Exercise prompt: Every line below that includes the word "computer" needs to be copied.

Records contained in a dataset
------------------------------------------------------------------------
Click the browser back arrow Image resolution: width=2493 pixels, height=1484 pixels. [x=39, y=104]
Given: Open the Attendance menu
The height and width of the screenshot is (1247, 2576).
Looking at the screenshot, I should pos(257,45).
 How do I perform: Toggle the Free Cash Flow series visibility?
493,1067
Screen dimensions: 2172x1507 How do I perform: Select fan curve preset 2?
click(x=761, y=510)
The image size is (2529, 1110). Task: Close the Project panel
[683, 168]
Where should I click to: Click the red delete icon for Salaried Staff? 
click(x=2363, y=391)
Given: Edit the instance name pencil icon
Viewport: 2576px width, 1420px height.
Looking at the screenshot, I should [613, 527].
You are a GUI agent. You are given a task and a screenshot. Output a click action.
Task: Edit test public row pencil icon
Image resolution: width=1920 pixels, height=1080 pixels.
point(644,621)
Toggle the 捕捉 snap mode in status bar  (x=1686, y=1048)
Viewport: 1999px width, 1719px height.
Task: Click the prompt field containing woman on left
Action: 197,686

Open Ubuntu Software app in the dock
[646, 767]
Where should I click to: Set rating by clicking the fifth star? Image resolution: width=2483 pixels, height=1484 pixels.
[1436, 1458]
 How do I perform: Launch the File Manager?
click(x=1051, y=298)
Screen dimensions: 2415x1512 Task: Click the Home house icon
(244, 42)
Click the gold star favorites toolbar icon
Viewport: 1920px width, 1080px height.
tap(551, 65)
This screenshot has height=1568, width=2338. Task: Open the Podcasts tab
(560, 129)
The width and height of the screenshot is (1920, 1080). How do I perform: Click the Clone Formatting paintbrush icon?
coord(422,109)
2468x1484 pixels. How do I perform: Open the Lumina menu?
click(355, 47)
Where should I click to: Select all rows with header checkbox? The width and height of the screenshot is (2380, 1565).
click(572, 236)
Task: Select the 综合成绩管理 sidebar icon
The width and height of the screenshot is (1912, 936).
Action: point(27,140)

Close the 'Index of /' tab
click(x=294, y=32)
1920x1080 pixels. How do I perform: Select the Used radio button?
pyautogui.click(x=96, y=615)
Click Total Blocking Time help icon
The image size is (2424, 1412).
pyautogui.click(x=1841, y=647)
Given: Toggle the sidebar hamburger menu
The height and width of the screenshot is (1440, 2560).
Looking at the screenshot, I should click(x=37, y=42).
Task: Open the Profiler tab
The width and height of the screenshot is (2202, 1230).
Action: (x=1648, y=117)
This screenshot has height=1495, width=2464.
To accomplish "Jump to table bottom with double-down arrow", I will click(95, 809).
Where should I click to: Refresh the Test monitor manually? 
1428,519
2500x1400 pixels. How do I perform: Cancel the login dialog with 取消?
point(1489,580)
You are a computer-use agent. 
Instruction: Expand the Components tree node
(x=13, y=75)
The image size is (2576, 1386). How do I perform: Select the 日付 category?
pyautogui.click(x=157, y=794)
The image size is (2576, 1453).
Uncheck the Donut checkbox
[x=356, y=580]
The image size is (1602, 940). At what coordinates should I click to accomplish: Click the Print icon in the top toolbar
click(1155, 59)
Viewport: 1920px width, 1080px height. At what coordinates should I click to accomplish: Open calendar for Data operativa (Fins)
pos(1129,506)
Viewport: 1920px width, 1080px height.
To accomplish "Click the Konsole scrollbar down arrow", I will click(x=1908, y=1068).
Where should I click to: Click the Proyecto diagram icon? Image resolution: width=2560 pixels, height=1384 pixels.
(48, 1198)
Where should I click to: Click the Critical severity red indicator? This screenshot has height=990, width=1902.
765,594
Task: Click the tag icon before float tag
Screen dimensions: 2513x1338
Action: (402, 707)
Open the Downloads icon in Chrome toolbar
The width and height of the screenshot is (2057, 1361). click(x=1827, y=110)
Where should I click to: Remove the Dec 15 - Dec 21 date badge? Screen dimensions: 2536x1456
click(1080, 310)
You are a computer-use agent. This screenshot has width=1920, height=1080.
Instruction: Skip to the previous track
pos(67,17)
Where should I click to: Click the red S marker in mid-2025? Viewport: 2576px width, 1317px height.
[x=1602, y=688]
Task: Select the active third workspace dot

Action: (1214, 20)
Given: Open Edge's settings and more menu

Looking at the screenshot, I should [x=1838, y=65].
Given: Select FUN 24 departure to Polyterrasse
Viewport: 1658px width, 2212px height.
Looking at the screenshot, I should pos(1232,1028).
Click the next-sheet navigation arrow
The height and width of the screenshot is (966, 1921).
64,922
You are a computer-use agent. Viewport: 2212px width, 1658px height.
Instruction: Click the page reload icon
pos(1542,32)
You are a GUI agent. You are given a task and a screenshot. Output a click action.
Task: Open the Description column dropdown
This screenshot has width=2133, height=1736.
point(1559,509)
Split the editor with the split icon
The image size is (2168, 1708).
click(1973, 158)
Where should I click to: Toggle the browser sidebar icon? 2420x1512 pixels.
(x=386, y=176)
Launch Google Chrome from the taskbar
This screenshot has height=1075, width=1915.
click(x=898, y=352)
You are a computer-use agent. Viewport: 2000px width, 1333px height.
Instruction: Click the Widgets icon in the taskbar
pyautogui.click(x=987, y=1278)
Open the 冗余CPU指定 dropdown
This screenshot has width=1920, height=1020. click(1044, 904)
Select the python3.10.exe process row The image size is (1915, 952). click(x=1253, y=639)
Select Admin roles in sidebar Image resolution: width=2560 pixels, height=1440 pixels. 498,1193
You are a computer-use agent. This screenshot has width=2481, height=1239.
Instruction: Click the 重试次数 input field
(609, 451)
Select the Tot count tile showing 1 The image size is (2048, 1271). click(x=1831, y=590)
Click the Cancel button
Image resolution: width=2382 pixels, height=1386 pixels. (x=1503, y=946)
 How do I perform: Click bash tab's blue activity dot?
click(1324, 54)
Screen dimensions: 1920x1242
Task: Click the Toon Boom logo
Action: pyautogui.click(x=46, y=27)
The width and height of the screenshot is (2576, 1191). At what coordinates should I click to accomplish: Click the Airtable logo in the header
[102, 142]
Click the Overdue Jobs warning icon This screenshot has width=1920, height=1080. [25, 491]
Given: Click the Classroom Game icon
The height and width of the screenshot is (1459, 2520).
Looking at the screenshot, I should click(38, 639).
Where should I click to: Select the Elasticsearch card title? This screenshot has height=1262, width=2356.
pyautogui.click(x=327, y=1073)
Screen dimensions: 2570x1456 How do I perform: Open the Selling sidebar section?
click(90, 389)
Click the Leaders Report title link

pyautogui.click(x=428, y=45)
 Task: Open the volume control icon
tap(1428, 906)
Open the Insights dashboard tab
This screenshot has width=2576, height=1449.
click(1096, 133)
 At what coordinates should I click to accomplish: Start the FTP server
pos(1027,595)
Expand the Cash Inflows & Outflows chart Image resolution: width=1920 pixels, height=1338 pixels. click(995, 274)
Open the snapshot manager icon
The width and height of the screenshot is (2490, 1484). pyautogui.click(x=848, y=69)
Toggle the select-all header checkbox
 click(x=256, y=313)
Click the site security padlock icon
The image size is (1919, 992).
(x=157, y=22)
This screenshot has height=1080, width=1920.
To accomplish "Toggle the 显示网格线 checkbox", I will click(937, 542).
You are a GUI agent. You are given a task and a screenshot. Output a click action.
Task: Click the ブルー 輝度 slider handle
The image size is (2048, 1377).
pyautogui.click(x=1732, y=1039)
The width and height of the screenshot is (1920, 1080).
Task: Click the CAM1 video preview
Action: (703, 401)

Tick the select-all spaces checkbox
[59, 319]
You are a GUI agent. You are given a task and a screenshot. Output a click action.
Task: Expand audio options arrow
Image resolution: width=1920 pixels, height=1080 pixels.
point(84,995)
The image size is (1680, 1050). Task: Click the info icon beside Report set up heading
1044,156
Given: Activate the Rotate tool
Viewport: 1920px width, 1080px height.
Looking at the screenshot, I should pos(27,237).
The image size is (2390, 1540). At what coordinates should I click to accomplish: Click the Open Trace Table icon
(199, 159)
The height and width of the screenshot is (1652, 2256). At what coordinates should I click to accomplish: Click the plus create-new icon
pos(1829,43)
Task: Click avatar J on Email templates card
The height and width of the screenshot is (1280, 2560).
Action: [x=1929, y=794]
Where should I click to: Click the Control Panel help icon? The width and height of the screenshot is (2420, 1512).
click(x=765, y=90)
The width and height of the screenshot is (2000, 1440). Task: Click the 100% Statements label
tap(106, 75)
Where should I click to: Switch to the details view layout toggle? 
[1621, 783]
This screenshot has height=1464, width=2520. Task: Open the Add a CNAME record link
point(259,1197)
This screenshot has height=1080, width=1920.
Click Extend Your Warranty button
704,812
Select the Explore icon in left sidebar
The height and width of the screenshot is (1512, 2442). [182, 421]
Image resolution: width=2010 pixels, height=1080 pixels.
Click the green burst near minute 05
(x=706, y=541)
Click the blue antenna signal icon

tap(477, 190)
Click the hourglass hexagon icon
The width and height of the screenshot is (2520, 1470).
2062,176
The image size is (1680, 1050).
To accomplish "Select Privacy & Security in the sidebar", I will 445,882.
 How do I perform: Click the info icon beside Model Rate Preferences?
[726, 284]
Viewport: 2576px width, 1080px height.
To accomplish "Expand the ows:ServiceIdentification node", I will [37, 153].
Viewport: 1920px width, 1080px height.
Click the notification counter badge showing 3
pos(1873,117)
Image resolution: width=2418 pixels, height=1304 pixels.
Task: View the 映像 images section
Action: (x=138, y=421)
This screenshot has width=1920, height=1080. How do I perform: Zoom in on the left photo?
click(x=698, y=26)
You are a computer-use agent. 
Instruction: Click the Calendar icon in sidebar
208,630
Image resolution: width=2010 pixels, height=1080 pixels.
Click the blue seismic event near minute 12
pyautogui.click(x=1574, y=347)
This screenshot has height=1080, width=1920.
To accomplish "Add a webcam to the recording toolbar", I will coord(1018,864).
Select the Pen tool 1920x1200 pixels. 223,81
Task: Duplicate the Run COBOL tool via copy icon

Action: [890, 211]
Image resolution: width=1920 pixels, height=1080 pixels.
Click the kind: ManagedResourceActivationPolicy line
------------------------------------------------------------------------
Response for this exercise:
You are a computer-use agent. 
You are a computer-use agent. This screenshot has width=1920, height=1080.
You are a computer-use agent. Viewport: 2212px width, 1658px height.
You are a computer-use agent. Viewport: 2000px width, 1333px height.
You are a computer-use agent. This screenshot has width=2481, height=1239.
You are a computer-use agent. 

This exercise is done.